## What is being asked
Take the line containing "Given: Disable the" through the last line of the data and retype those lines exactly. Pictures do not belong in the copy.

(Source data begins)

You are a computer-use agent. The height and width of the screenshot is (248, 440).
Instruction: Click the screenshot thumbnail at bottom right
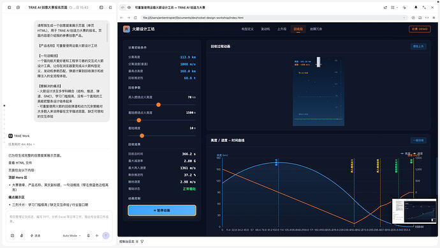pyautogui.click(x=414, y=211)
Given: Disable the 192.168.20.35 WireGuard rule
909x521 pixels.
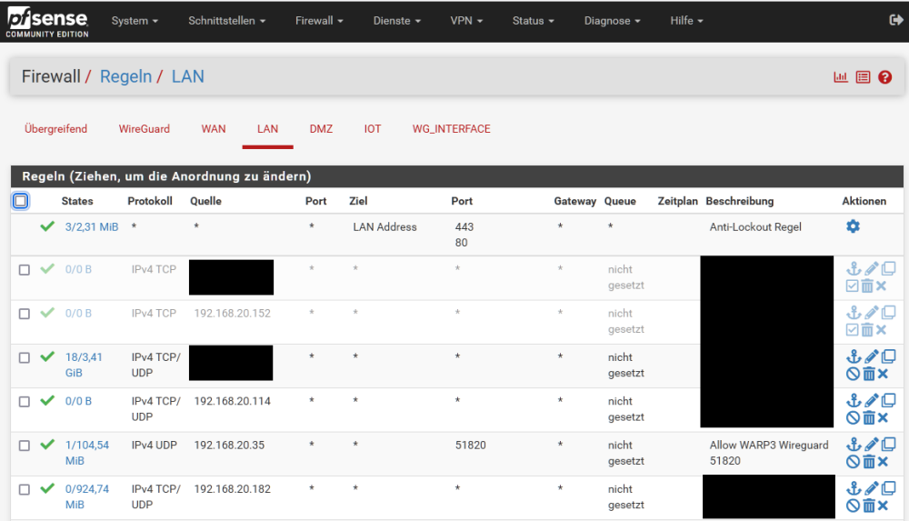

(Source data ends)

## Result
Given: Disable the 192.168.20.35 WireGuard rule
909x521 pixels.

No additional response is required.